Minister on the Status and Rights of Women in Haiti
- In office 4 November 1994 – 7 February 1996
- President: Jean-Bertrand Aristide
- Prime Minister: Smarck Michel (1994–1995); Claudette Werleigh (1995–1996);

Personal details
- Born: 1940s

= Lise-Marie Déjean =

Haitian Organizer

Lise-Marie Déjean is a Haitian women's rights defender and organizer who served as the first minister of the Ministry on the Status and Rights of Women in Haiti.

== Life ==
Lise-Marie Déjean was born in the 1940s. She studied to become a physician in Spain and used her medical skills to work in urban health in New York City and with women throughout rural Haiti and in Port-au-Prince metropolitan area. In her work in Haiti, she noticed the high maternal mortality rates which made her recognize the magnitude of gender discrimination and lack of reproductive rights in the country. She joined Haitian Women's Solidarity (Solidarite Fanm Ayisyèn, SOFA), a major Haitian women's organization, soon after its founding in 1987. She has served in several roles throughout her 35-year participation in SOFA, including that of national coordinator and coordinator of women's health programming. As a long-term member of SOFA's coordinating committee, she helped open women's clinics in marginalized neighborhoods (slums) throughout the country.

Alongside many feminists in the Haitian women's movement and in Latin American and Caribbean region, Déjean worked towards the creation of a national ministry devoted to women's rights.

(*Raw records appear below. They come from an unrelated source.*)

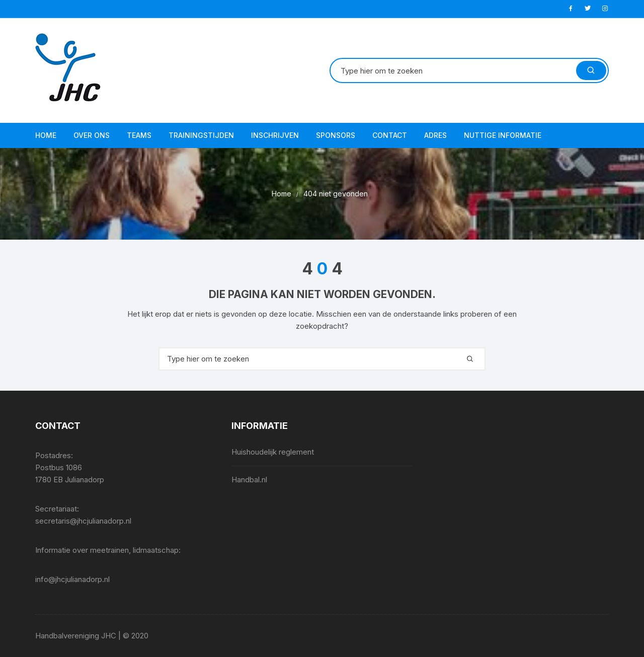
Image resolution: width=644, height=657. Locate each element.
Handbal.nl (249, 479)
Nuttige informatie (503, 135)
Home (46, 135)
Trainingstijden (201, 135)
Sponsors (336, 135)
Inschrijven (275, 135)
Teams (139, 135)
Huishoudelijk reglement (273, 452)
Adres (435, 135)
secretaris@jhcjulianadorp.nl (83, 521)
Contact (389, 135)
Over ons (92, 135)
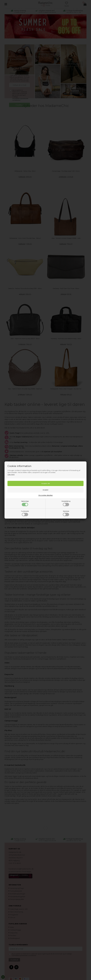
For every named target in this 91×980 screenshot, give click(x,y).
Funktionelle (25, 513)
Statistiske (66, 513)
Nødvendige (25, 503)
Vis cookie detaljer (46, 495)
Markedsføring (66, 503)
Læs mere (11, 474)
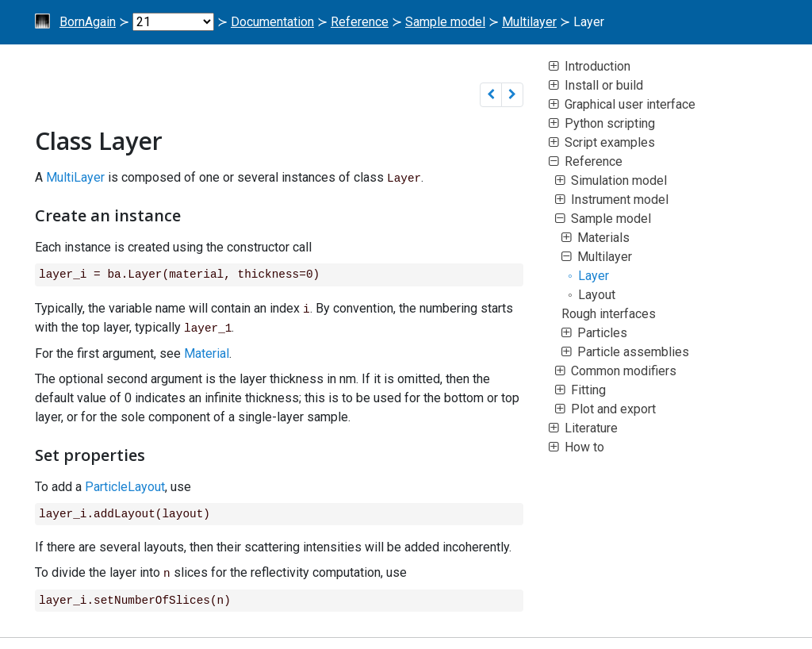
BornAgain (87, 21)
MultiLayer (75, 177)
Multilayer (529, 21)
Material (206, 351)
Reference (359, 21)
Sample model (445, 21)
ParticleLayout (124, 485)
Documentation (272, 21)
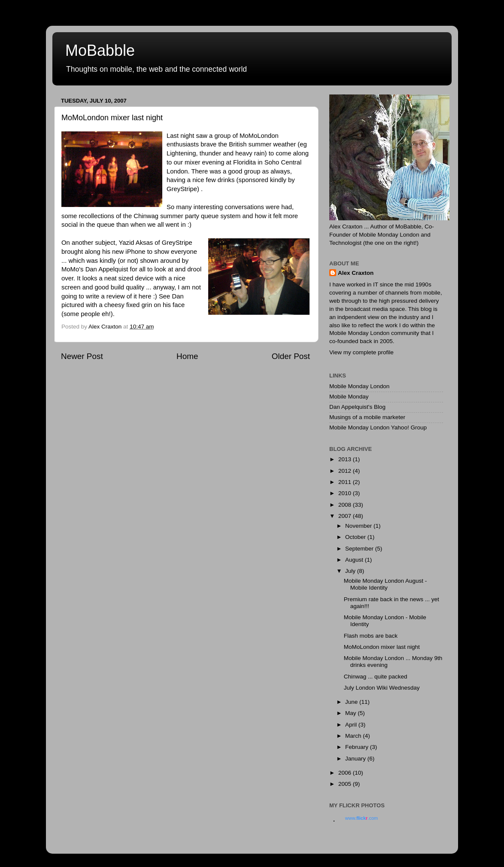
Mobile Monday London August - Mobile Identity (386, 584)
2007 (346, 516)
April (352, 724)
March (354, 736)
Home (187, 356)
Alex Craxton (355, 273)
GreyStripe (182, 189)
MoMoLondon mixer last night (382, 647)
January (356, 758)
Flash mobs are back (370, 636)
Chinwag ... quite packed (376, 676)
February (358, 747)
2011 (346, 482)
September (360, 548)
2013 (346, 459)
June (352, 702)
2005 (346, 784)
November (359, 526)
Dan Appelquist (107, 269)
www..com (361, 818)
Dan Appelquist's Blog (357, 407)
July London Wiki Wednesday (382, 688)
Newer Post (82, 356)
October (356, 537)
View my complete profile (361, 352)
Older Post (291, 356)
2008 (346, 505)
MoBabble (100, 50)
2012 (346, 471)
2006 (346, 773)
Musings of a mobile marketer (367, 417)
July (351, 571)
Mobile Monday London (359, 386)
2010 (346, 493)
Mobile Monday (349, 396)
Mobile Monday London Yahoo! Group (378, 427)
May (351, 713)
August (355, 560)
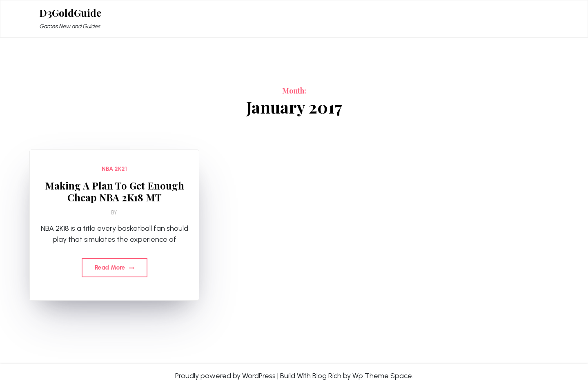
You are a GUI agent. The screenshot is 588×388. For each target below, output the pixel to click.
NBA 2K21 (114, 169)
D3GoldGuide (70, 13)
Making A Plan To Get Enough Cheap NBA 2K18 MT (114, 192)
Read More (114, 268)
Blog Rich (327, 376)
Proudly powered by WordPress (225, 376)
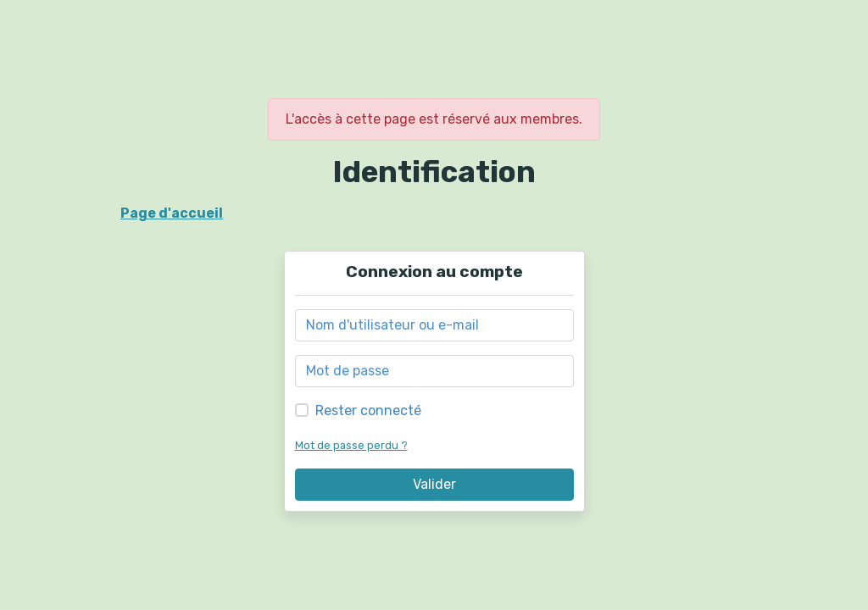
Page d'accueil (171, 213)
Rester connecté (368, 410)
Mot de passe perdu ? (351, 445)
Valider (434, 484)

The International Conference on Population and Development in Cairo in 1994 was a key event leading up to the founding of the Haitian women's ministry as it spurred international support for the effort. The Ministry on the Status and Rights of Women in Haiti (Ministère à la Condition féminine et aux Droit des femmes, MCFDF) was founded on 8 November 1994. Dr. Déjean was appointed to the cabinet post of minister and served until the end of Jean-Bertrand Aristide's first administration in 1996. Throughout her one-year tenure as minister and thereafter, she has been vocal about the need for citizen participation, political will within the three branches of government, and public sector funding in the struggle for gender equality.